** Do this **
Reproduce the records word for word from the line containing "Screen dimensions: 732x361" through the end of the records, leaving out the pictures.
____________
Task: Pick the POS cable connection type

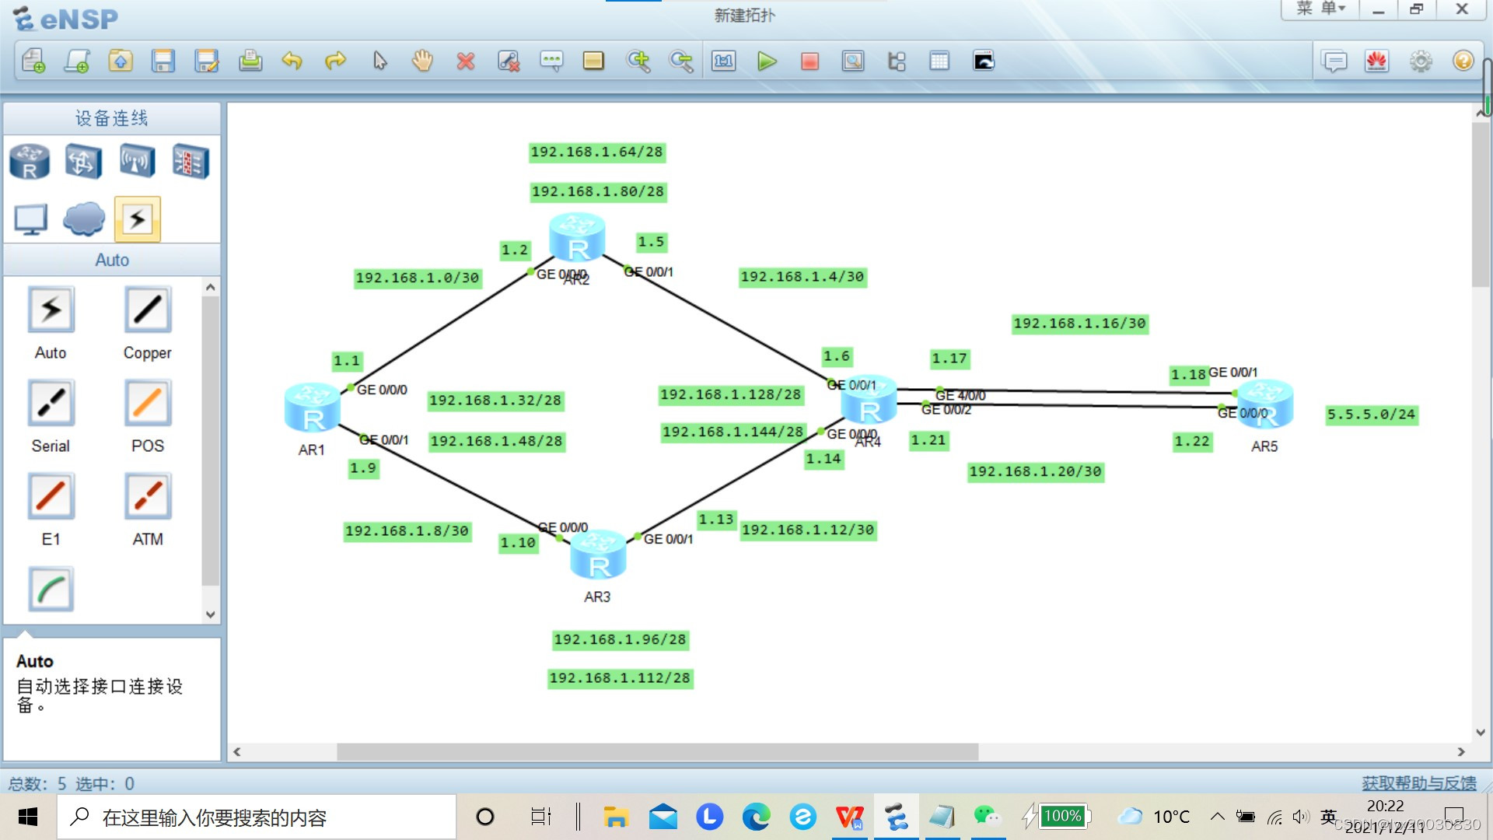Action: 147,404
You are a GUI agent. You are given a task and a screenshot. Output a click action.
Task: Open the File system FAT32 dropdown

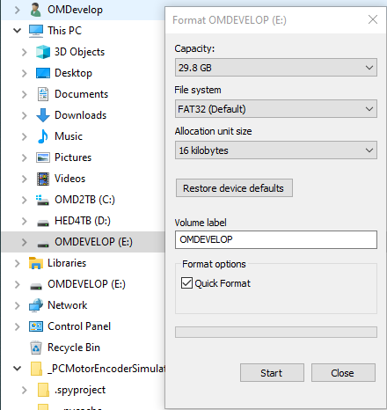click(276, 109)
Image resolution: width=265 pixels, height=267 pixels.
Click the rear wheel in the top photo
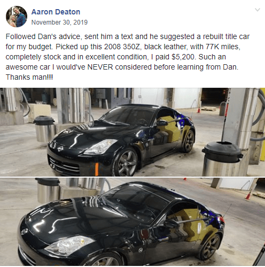pyautogui.click(x=189, y=141)
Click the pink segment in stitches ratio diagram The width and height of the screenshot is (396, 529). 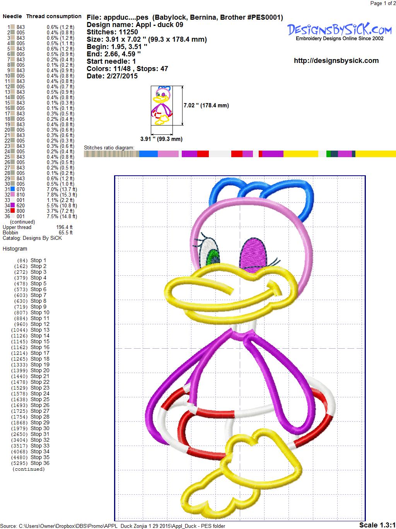pyautogui.click(x=168, y=154)
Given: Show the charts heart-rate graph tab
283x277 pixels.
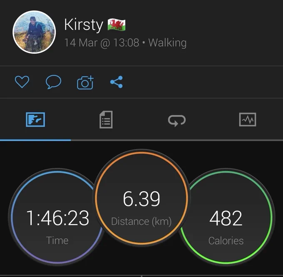Looking at the screenshot, I should [248, 119].
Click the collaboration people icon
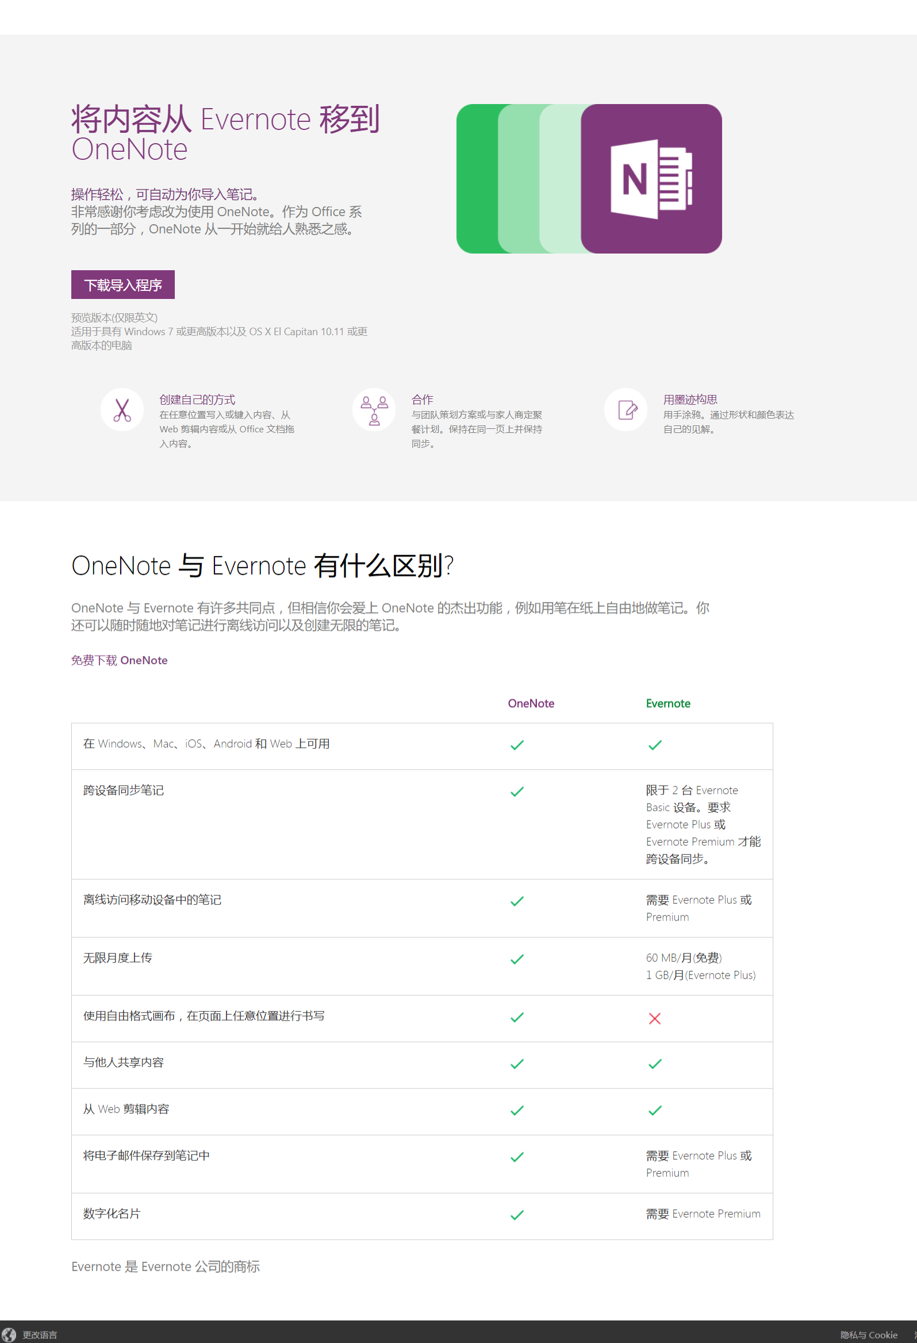The image size is (917, 1343). coord(374,410)
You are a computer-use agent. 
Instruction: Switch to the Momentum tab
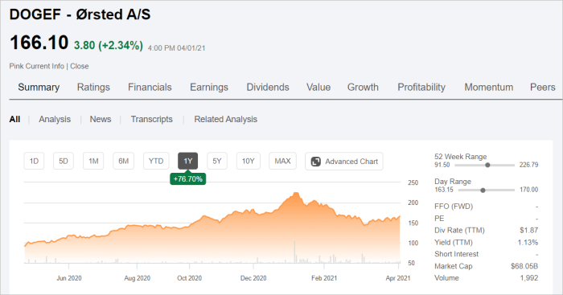[489, 87]
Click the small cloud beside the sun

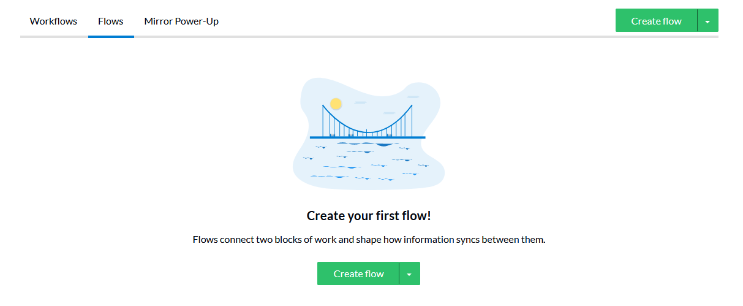360,102
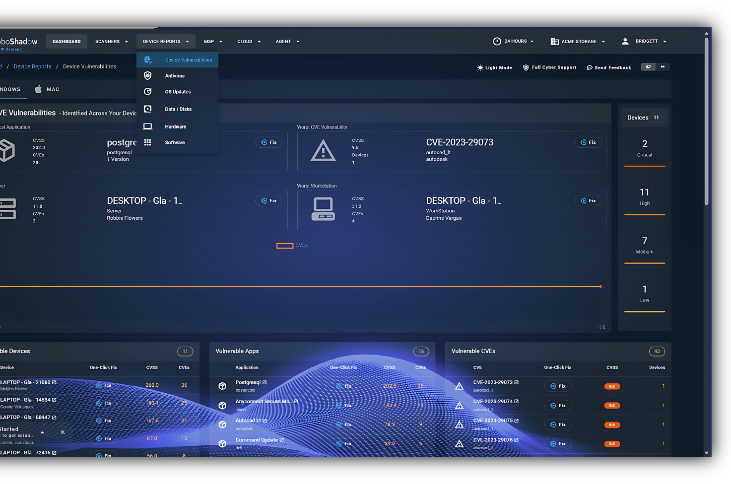The height and width of the screenshot is (484, 731).
Task: Open OS Updates via its clock icon
Action: coord(147,91)
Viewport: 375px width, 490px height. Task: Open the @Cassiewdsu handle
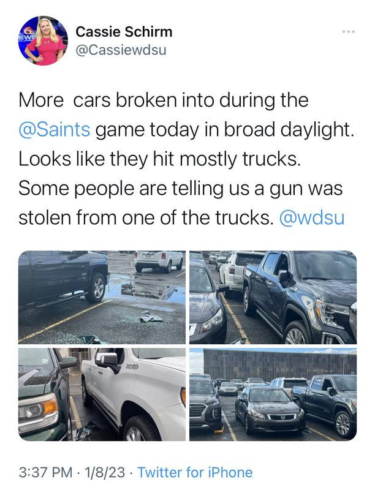121,50
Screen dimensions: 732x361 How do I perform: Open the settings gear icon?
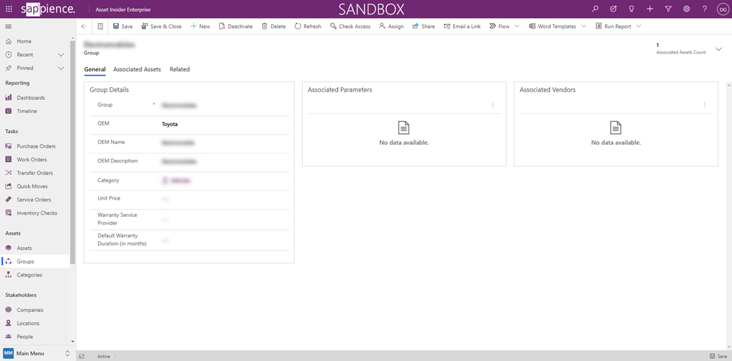coord(686,9)
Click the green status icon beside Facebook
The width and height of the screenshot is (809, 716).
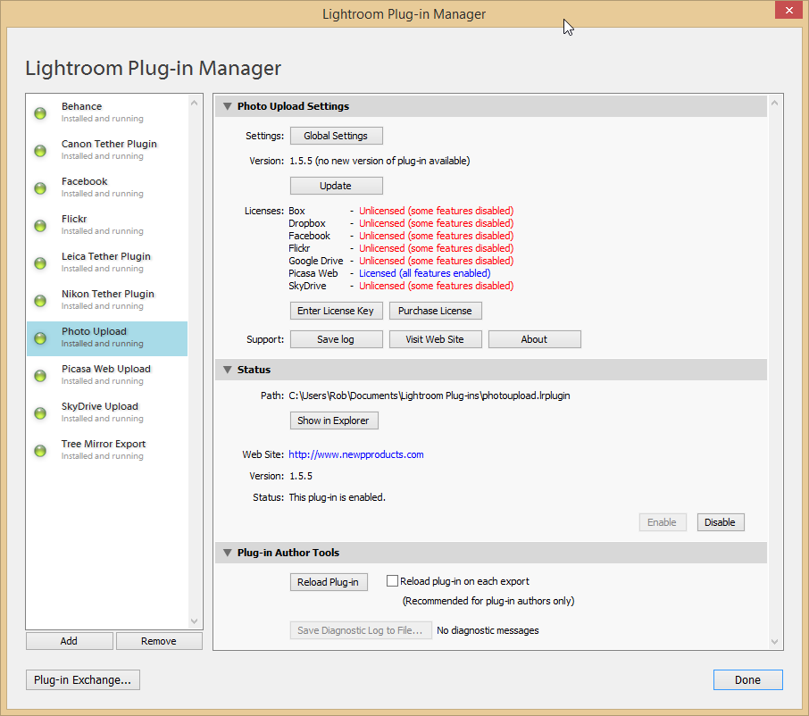tap(40, 188)
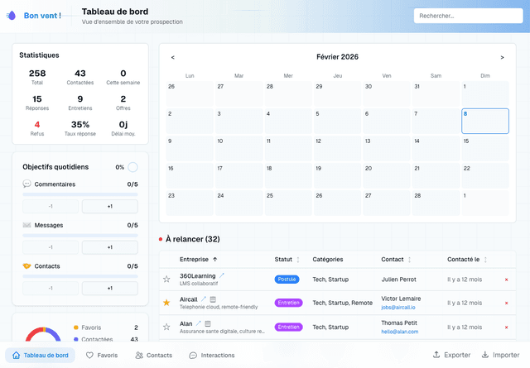Open the Favoris tab
Viewport: 530px width, 368px height.
point(102,355)
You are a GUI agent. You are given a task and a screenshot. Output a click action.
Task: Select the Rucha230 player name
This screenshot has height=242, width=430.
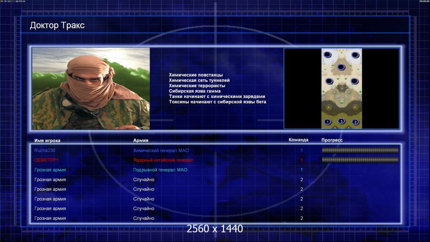45,150
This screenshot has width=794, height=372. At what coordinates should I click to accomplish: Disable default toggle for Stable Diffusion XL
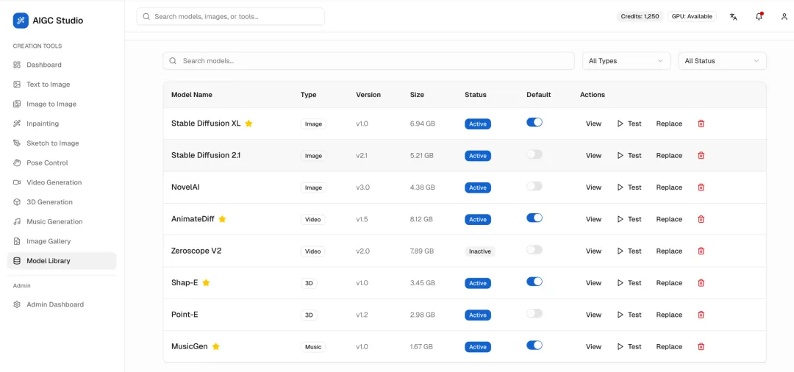click(534, 122)
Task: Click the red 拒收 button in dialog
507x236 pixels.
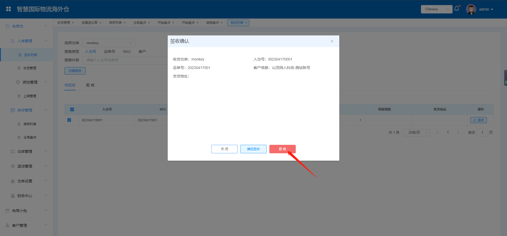Action: (x=282, y=149)
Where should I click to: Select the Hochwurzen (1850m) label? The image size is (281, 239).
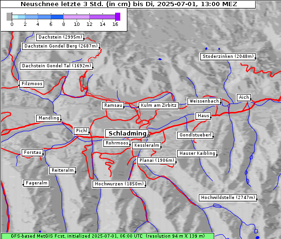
____________
** Solution for this exercise **
Screen dimensions: 732x361 How do I perform: Open the settings gear icon?
coord(686,9)
Click the green status icon beside Facebook
The width and height of the screenshot is (809, 716).
tap(40, 188)
Open the Favoris tab
Viewport: 530px width, 368px height.
point(102,355)
You are a GUI agent. You are given a task and a screenshot. Output a click action.
Task: Select the Rucha230 player name
This screenshot has height=242, width=430.
45,150
This screenshot has width=794, height=372. At what coordinates should I click to accomplish: Disable default toggle for Stable Diffusion XL
click(534, 122)
Task: Click the red 拒收 button in dialog
507x236 pixels.
Action: (x=282, y=149)
Where should I click to: Select the Hochwurzen (1850m) label? The image size is (281, 239).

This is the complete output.